Records provided
** Start **
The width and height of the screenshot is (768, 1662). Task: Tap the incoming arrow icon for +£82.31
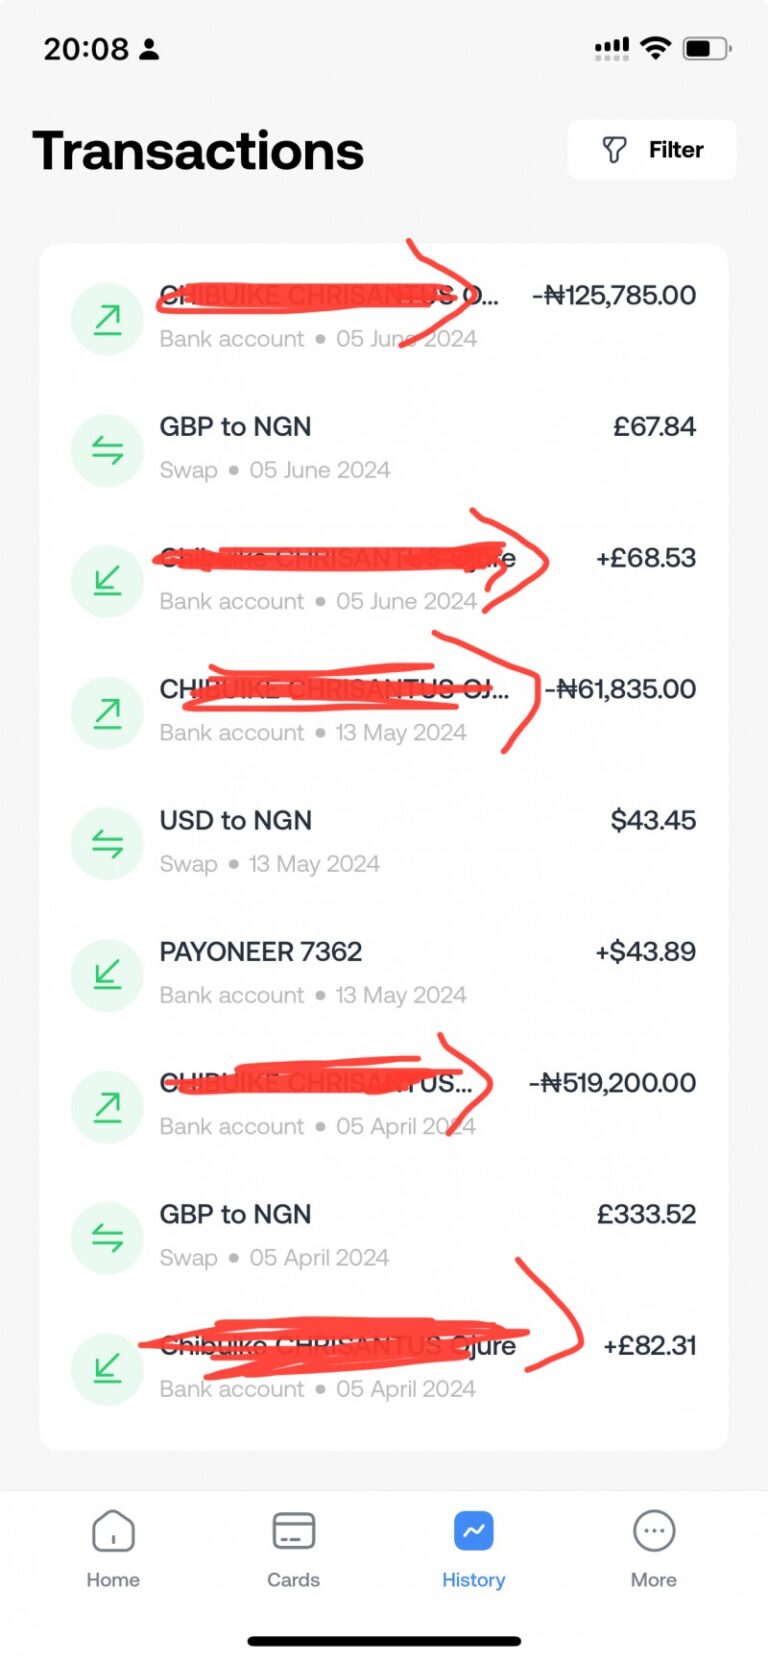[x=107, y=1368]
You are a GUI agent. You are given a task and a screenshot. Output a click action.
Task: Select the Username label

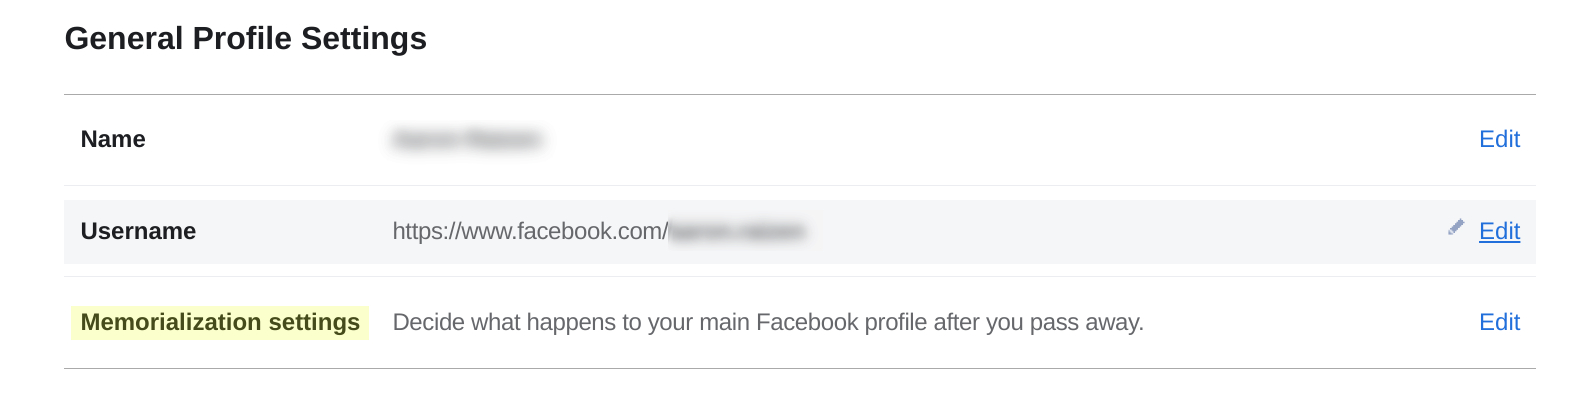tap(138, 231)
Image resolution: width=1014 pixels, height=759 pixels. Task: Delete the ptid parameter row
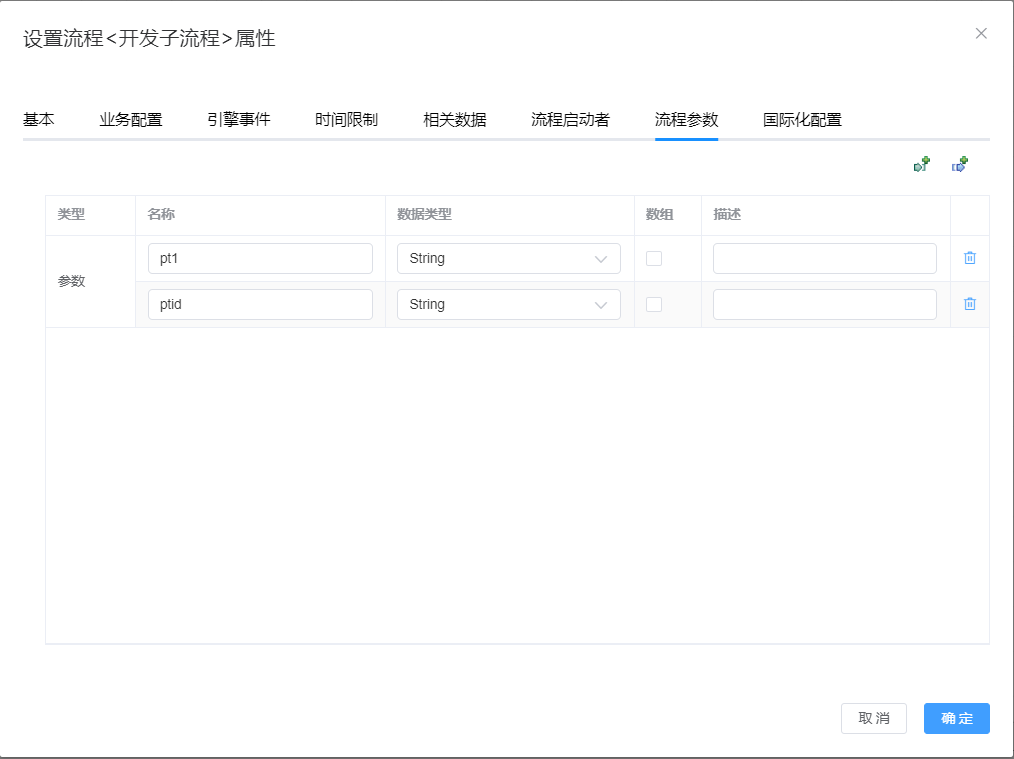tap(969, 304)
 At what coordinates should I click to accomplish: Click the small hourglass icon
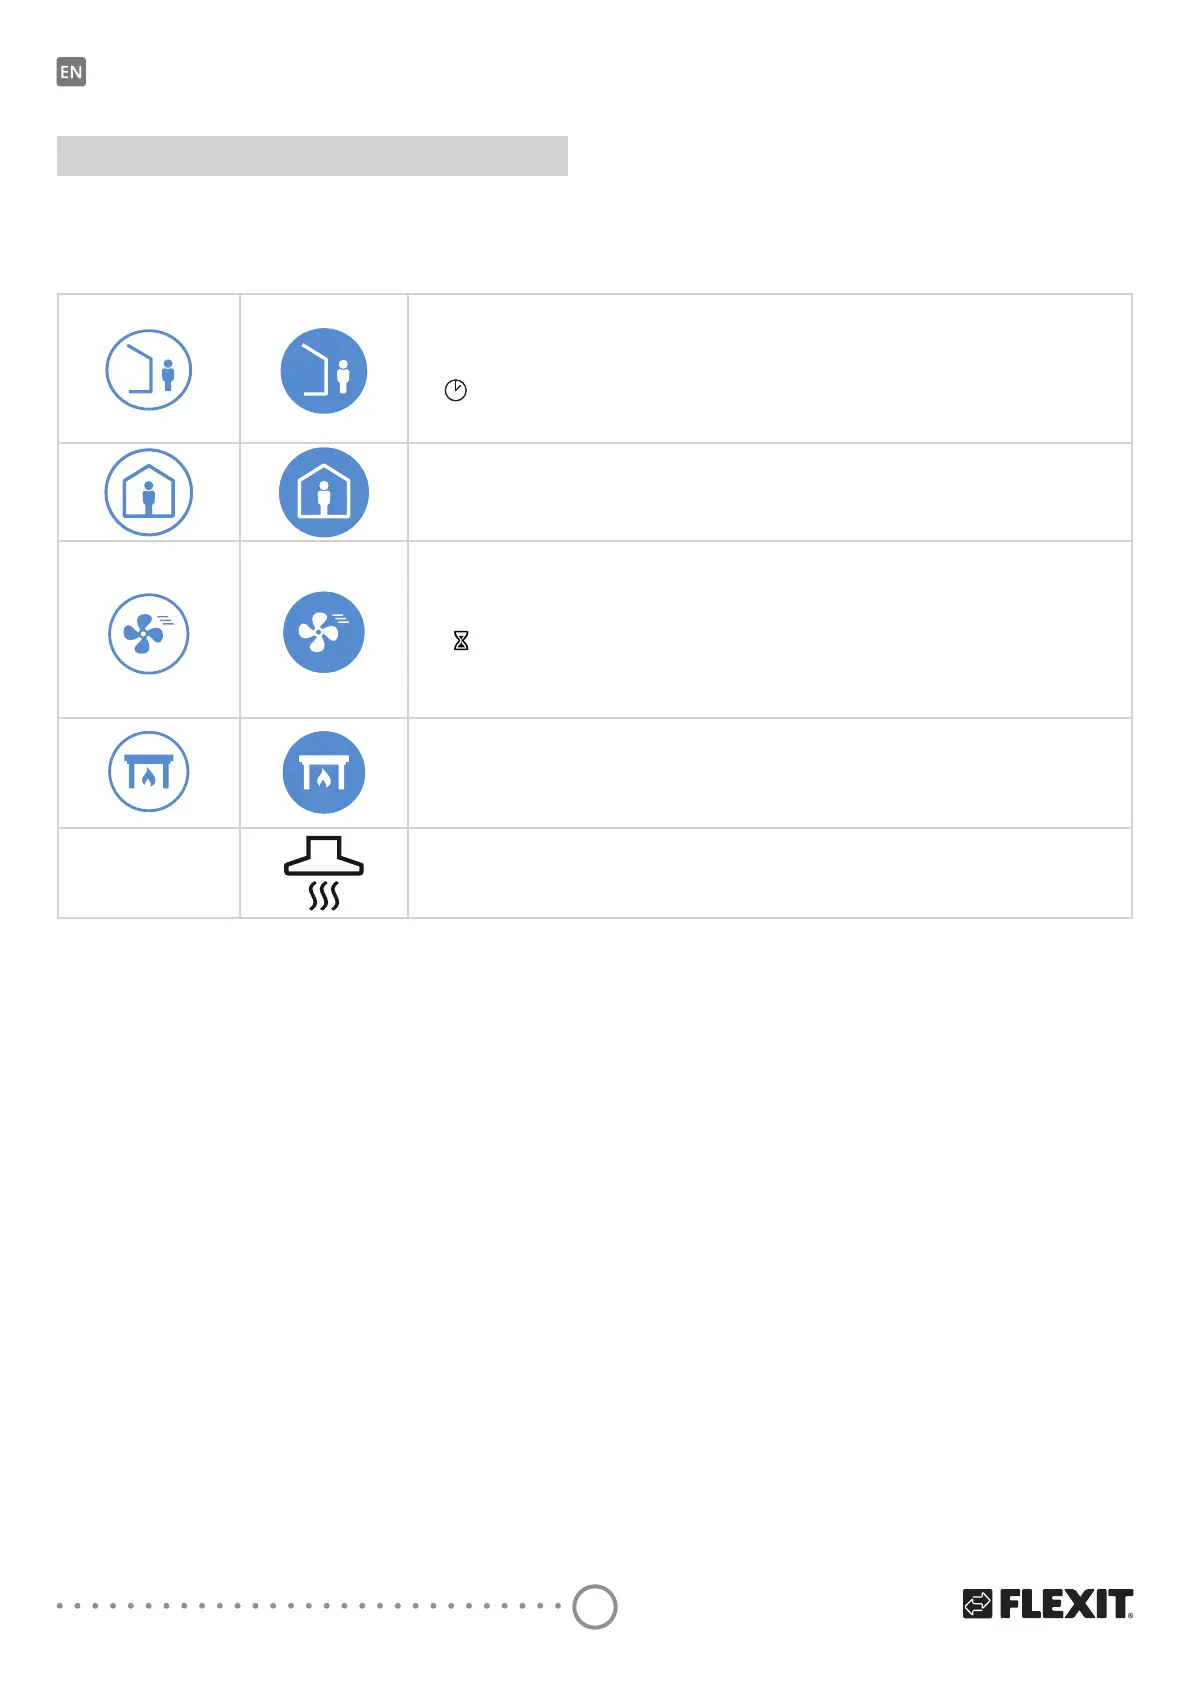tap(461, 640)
** End **
** Start **
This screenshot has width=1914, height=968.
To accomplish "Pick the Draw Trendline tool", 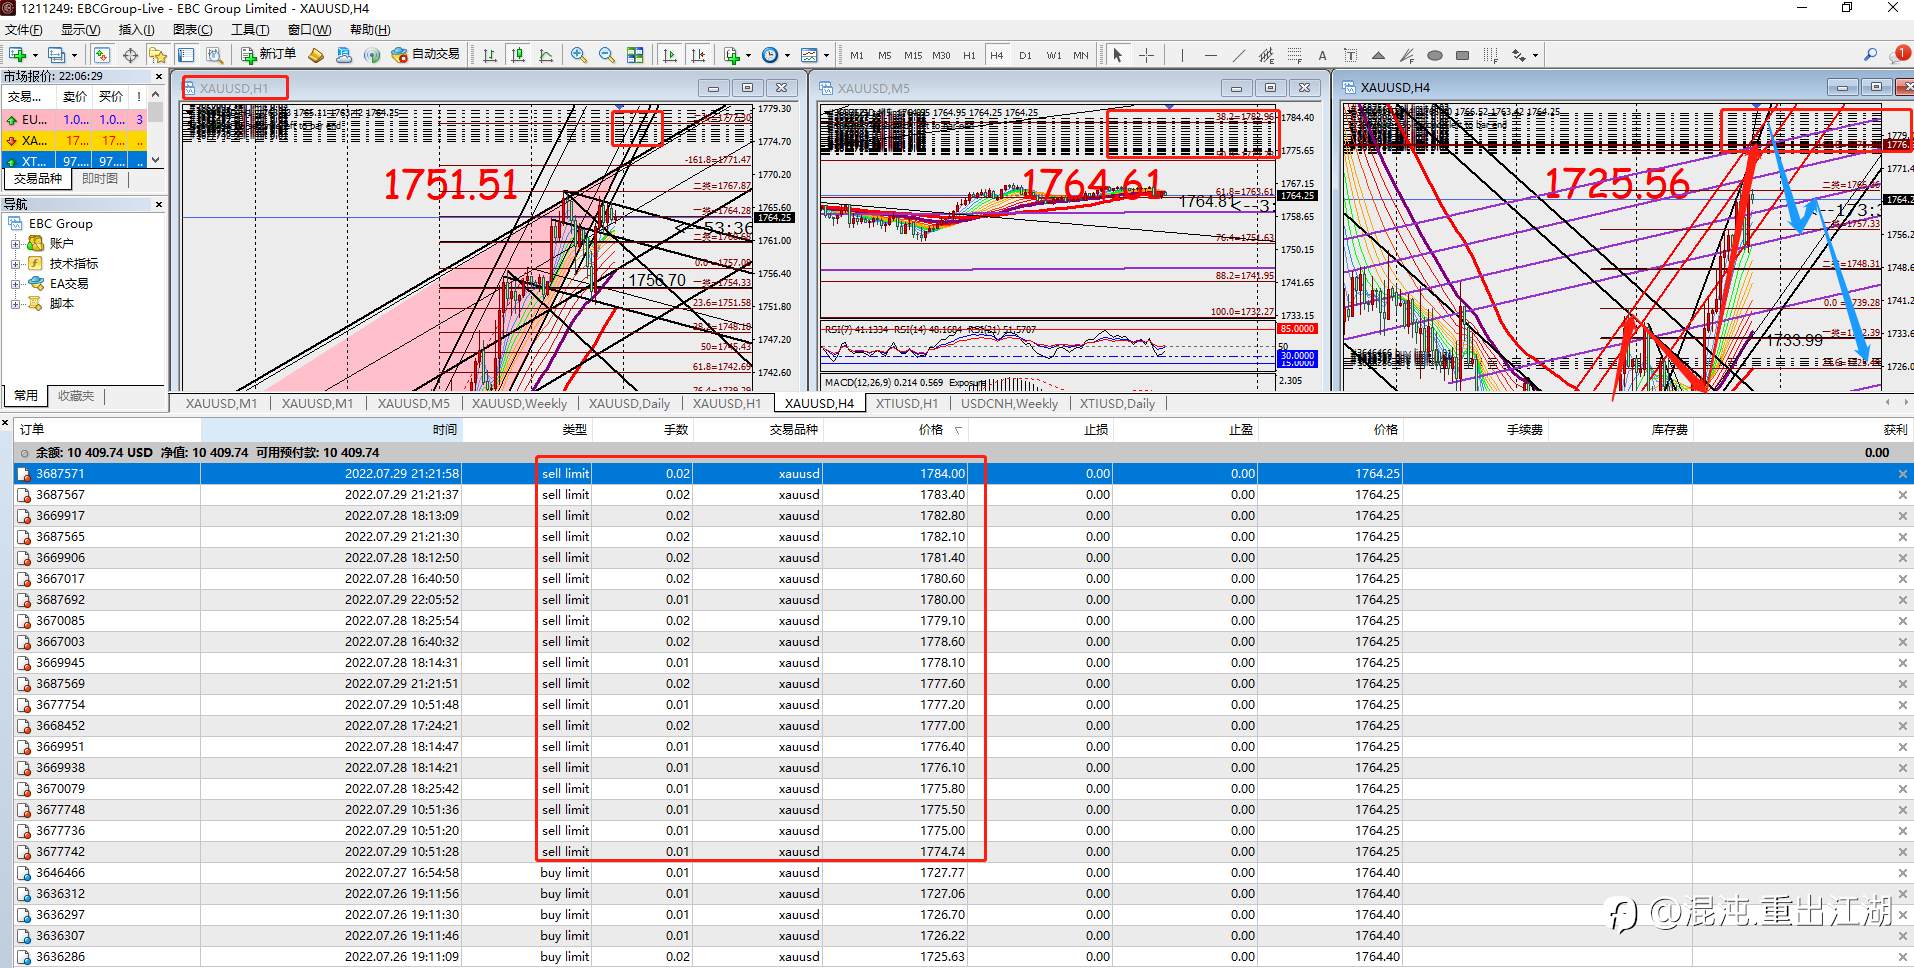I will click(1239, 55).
** End **
Goal
Count how many lines in the rows above contain the word "width", and give only that number.

Answer to the task
3